O governo da Colômbia fez uma grave acusação contra o presidente do Equador, Daniel Noboa, neste sábado, 30 de maio de 2026. A Colômbia alega que Noboa está tentando interferir nas eleições presidenciais colombianas ao relacionar a revogação de tarifas sobre produtos colombianos a acordos políticos com um candidato da oposição. A votação que escolherá o sucessor do presidente Gustavo Petro está marcada para este domingo, 31 de maio.
Em um comunicado oficial, o governo colombiano afirmou que a decisão do Equador de eliminar tarifas impostas ao comércio bilateral, a partir de 1º de junho, não é um gesto voluntário, mas sim o cumprimento de determinações da Comunidade Andina de Nações (CAN), que ordenou a remoção das barreiras comerciais entre os dois países.
Na última sexta-feira, 29 de maio, Noboa anunciou em uma rede social que retiraria a taxa de segurança sobre as importações colombianas após uma conversa com o candidato oposicionista Abelardo de la Espriella, que é um dos favoritos nas pesquisas. Noboa declarou que ambos têm o objetivo de fortalecer a cooperação no combate ao narcoterrorismo. No entanto, o presidente equatoriano não esclareceu se manteria essa postura em caso de vitória do candidato governista, Iván Cepeda.
O governo colombiano argumentou que apresentar a revogação das tarifas como uma medida de boa vontade distorce seu fundamento jurídico e institucional, desconsiderando que a decisão é resultado de obrigações internacionais. Além disso, Bogotá destacou que organismos como o Fundo Monetário Internacional (FMI) já haviam alertado o Equador sobre os efeitos negativos das restrições comerciais sobre a economia, a competitividade e as comunidades de fronteira.
A Colômbia ainda fez uma crítica contundente à atitude de Noboa, classificando-a como uma “flagrante violação do princípio de não intervenção nos assuntos internos”, o que representa uma ameaça à soberania nacional e ao sistema democrático. O governo colombiano reiterou que decisões comerciais que afetam trabalhadores, empresas e populações fronteiriças devem ser guiadas exclusivamente por critérios técnicos, jurídicos e institucionais, e não por considerações político-eleitorais.
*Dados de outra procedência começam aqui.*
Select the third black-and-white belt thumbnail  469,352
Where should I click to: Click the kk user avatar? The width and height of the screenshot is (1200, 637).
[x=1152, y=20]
Apesar das críticas, o governo da Colômbia também anunciou que revogará as medidas retaliatórias que havia adotado contra o Equador, incluindo tarifas sobre produtos equatorianos, buscando restabelecer a simetria nas relações econômicas bilaterais. A disputa comercial entre os dois países teve início em janeiro de 2026, quando o Equador impôs sobretaxas que chegaram a 100% sobre as importações colombianas, dando início a uma guerra comercial.